> **Available data**:
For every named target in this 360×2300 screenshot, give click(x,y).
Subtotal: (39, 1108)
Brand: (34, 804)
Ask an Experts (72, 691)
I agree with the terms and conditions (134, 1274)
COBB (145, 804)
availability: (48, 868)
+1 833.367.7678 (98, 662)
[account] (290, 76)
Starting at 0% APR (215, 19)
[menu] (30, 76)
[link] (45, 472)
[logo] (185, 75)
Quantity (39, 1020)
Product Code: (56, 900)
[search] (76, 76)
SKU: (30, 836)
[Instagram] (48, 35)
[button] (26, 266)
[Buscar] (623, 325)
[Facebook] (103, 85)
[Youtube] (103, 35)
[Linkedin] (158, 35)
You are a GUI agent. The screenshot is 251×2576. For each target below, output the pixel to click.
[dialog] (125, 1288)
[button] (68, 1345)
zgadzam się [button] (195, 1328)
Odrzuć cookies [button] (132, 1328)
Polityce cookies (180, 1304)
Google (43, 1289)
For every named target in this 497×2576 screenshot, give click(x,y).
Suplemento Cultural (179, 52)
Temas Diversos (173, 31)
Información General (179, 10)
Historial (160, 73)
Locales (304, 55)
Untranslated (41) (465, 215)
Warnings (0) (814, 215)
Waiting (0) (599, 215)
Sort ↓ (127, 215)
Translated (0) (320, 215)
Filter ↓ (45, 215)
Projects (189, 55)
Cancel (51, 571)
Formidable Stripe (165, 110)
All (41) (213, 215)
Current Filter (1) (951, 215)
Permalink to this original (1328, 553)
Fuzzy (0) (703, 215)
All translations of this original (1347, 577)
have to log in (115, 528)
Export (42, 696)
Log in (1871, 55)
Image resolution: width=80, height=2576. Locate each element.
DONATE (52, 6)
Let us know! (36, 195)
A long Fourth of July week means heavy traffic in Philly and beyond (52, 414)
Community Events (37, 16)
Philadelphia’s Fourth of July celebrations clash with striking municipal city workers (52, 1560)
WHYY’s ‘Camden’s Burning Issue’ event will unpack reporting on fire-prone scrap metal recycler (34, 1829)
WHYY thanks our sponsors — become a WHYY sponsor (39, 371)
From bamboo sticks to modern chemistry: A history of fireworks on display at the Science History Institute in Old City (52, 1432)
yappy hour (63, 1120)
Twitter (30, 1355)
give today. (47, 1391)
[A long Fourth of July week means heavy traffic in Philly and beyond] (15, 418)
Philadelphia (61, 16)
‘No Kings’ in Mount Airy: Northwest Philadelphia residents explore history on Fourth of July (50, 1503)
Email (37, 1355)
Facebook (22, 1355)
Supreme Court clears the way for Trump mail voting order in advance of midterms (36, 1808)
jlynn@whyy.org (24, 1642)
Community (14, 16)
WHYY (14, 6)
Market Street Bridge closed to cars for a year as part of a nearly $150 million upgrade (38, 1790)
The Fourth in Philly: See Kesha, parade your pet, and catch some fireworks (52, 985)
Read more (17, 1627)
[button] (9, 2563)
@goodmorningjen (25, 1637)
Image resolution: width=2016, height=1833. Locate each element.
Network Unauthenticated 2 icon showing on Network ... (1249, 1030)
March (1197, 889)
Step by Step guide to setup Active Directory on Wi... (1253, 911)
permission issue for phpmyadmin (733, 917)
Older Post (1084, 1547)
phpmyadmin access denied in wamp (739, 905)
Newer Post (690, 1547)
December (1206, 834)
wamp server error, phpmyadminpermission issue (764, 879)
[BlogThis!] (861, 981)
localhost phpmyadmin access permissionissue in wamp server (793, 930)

> **Instructions to follow**: Print each of the lines above again, unchanged.

> **Your response**:
For every named target in this 360×2300 screenshot, give click(x,y).
Subtotal: (39, 1108)
Brand: (34, 804)
Ask an Experts (72, 691)
I agree with the terms and conditions (134, 1274)
COBB (145, 804)
availability: (48, 868)
+1 833.367.7678 (98, 662)
[account] (290, 76)
Starting at 0% APR (215, 19)
[menu] (30, 76)
[link] (45, 472)
[logo] (185, 75)
Quantity (39, 1020)
Product Code: (56, 900)
[search] (76, 76)
SKU: (30, 836)
[Instagram] (48, 35)
[button] (26, 266)
[Buscar] (623, 325)
[Facebook] (103, 85)
[Youtube] (103, 35)
[Linkedin] (158, 35)
You are a GUI agent. The screenshot is 251×2576. For each target below, output the pixel to click.
[dialog] (125, 1288)
[button] (68, 1345)
zgadzam się [button] (195, 1328)
Odrzuć cookies [button] (132, 1328)
Polityce cookies (180, 1304)
Google (43, 1289)
For every named target in this 497×2576 screenshot, give click(x,y).
Suplemento Cultural (179, 52)
Temas Diversos (173, 31)
Información General (179, 10)
Historial (160, 73)
Locales (304, 55)
Untranslated (41) (465, 215)
Warnings (0) (814, 215)
Waiting (0) (599, 215)
Sort ↓ (127, 215)
Translated (0) (320, 215)
Filter ↓ (45, 215)
Projects (189, 55)
Cancel (51, 571)
Formidable Stripe (165, 110)
All (41) (213, 215)
Current Filter (1) (951, 215)
Permalink to this original (1328, 553)
Fuzzy (0) (703, 215)
All translations of this original (1347, 577)
have to log in (115, 528)
Export (42, 696)
Log in (1871, 55)
Image resolution: width=80, height=2576. Locate each element.
DONATE (52, 6)
Let us know! (36, 195)
A long Fourth of July week means heavy traffic in Philly and beyond (52, 414)
Community Events (37, 16)
Philadelphia’s Fourth of July celebrations clash with striking municipal city workers (52, 1560)
WHYY’s ‘Camden’s Burning Issue’ event will unpack reporting on fire-prone scrap metal recycler (34, 1829)
WHYY thanks our sponsors — become a WHYY sponsor (39, 371)
From bamboo sticks to modern chemistry: A history of fireworks on display at the Science History Institute in Old City (52, 1432)
yappy hour (63, 1120)
Twitter (30, 1355)
give today. (47, 1391)
[A long Fourth of July week means heavy traffic in Philly and beyond] (15, 418)
Philadelphia (61, 16)
‘No Kings’ in Mount Airy: Northwest Philadelphia residents explore history on Fourth of July (50, 1503)
Email (37, 1355)
Facebook (22, 1355)
Supreme Court clears the way for Trump mail voting order in advance of midterms (36, 1808)
jlynn@whyy.org (24, 1642)
Community (14, 16)
WHYY (14, 6)
Market Street Bridge closed to cars for a year as part of a nearly $150 million upgrade (38, 1790)
The Fourth in Philly: See Kesha, parade your pet, and catch some fireworks (52, 985)
Read more (17, 1627)
[button] (9, 2563)
@goodmorningjen (25, 1637)
Image resolution: width=2016, height=1833. Locate each element.
Network Unauthenticated 2 icon showing on Network ... (1249, 1030)
March (1197, 889)
Step by Step guide to setup Active Directory on Wi... (1253, 911)
permission issue for phpmyadmin (733, 917)
Older Post (1084, 1547)
phpmyadmin access denied in wamp (739, 905)
Newer Post (690, 1547)
December (1206, 834)
wamp server error, phpmyadminpermission issue (764, 879)
[BlogThis!] (861, 981)
localhost phpmyadmin access permissionissue in wamp server (793, 930)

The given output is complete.